The Israel-Lebanon maritime border deal - GulfToday

The Israel-Lebanon maritime border deal

Prime Minister Yair Lapid discusses the Israel-Lebanon maritime border agreement with his security cabinet. (Twitter)

Prime Minister Yair Lapid discusses the Israel-Lebanon maritime border agreement with his security cabinet. (Twitter)

Israel and Lebanon have agreed to a maritime border deal, which has been brokered by the United States and took 10 years to take final shape, is expected to create a win-win situation for the two countries. The maritime border became a contested one because of the two gas fields discovered in the waters shared by Israel and Lebanon.

According to the agreement, which has to be ratified in Israel and in Lebanon, one of the two gas fields, that of Qana in the Lebanese territorial waters and Karish in the Israeli side.

While Karish remains fully with Israel, Israel and Lebanon will split the revenues of the Qana field with the French energy company Total, and 17 per cent of Total’s revenues will go to Israel. It will be another five years before Lebanon can get any revenues from the Qana field.

The Americans consider the maritime border between Lebanon and Israel as a diplomatic victory for the Biden Administration. According to Laury Haytayan, Middle East and North Africa director at the Natural Resource Governance Institute: “At the end of the day, the US was able to mediate a deal between Lebanon and Israel – two enemy countries – to get into a maritime border deal that they think would stabilise the situation between both countries and make it harder for them to go to war.

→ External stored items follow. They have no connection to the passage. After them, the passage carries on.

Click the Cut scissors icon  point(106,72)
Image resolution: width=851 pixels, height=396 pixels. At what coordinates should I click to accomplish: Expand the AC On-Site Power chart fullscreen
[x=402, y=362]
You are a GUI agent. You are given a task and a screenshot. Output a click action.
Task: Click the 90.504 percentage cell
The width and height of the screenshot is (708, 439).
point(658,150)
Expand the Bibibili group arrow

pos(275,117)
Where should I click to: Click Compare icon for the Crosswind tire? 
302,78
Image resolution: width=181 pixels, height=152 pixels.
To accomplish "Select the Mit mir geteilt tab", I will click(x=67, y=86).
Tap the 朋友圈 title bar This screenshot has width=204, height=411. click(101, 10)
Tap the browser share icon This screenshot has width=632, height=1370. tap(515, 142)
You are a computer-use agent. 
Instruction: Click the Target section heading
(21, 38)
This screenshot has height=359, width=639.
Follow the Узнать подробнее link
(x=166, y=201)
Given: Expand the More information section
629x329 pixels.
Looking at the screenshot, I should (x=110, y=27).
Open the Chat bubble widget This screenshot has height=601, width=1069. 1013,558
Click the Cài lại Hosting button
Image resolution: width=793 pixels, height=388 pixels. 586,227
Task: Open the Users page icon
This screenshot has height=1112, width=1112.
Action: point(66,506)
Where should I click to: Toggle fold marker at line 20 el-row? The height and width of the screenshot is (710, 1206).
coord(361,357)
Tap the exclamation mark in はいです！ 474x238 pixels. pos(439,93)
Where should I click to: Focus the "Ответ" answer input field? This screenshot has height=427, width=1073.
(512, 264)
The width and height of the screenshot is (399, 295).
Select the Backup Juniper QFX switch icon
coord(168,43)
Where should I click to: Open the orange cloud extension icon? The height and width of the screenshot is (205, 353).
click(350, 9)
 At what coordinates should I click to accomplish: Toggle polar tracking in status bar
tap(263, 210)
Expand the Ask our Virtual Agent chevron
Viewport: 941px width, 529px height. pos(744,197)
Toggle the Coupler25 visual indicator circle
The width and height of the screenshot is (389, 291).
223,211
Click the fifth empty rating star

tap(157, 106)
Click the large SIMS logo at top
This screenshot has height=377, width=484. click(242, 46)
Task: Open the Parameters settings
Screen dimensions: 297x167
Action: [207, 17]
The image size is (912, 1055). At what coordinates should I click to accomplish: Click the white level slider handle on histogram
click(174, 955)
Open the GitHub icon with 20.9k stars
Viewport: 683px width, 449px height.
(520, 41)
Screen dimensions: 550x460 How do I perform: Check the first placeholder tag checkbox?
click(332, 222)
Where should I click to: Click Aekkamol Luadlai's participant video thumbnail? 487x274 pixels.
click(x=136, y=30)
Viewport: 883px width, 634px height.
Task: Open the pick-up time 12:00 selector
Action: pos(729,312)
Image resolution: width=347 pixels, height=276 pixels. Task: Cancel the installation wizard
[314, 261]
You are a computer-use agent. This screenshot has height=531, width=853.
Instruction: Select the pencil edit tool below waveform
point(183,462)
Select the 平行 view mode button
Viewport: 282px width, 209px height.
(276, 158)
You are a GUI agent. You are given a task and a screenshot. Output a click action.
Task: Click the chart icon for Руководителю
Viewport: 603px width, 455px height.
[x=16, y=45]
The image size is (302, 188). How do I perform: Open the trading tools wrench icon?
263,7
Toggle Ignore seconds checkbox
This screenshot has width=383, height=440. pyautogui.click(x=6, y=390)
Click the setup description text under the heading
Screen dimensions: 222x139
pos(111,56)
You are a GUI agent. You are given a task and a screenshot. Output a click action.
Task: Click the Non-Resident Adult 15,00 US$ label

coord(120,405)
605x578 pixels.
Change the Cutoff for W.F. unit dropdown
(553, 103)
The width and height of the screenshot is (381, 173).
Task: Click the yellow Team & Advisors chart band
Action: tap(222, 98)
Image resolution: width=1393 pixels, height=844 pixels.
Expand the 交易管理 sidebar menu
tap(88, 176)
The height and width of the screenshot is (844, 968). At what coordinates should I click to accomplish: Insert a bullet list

If Lebanon is stable, and Lebanon focuses on its economy, they think they will be less interested in war.”

And by implication, they will be less dependent on Hizbollah and Iran. Hizbollah had recently launched Iran-made drone attacks on Karish gas field, but Israel was able to shoot down the drones.

Though the maritime border deal has been clinched, American negotiators are that this would not as yet ensure peace between Lebanon and Israel.

They believe what will ensure peace is to use the revenues from Qana gas field for strengthening the Lebanese economy, and they feel that this would be the best way of reducing the influence of Hizbollah and Iran in Lebanese politics.

There is also the view that maritime border deal has made the Hizbollah a player to reckon with in Lebanese politics because the deal has taken into account Hizbollah’s demand that the gas revenues from Qana should belong to Lebanon.

Tony Badran, research fellow at the Foundation for Defense of Democracies and Levant said “the Biden administration abandoned the earlier framework of dividing the disputed area along a 55:45 ratio, and managed to press a pliant lame duck government to concede to 100 per cent of Hizbollah’s demands.”

The American initiative to settle the differences between Lebanon and Israel started in 2012 under President Barack Obama. And it took 10 years and much persuasion and quite a bit of change in the initial American solution. It is interesting that some of the experts believe that the deal would help marginalize the Hizbollah, while the other believes that the deal was made possible because Hizbollah’s demands were conceded either partly or fully.

Lebanese politics remains complicated, and it shows that the political factions cannot hope to edge out or eliminate any of the players. The Americans seem to have recognised the complication, and tried to deal with the Hizbollah and its demands on the maritime border.

Lebanese politics is contentious, and even vicious, and its economy frail. The deal should help strengthen the economy, and the Qana gas field and its economic potential should serve as a guarantee for the International Monetary Fund (IMF) and the World Bank (WB) to extend an urgently needed financial package.

Lebanon needs to come out of the economic crisis even if political volatility in the country will remain.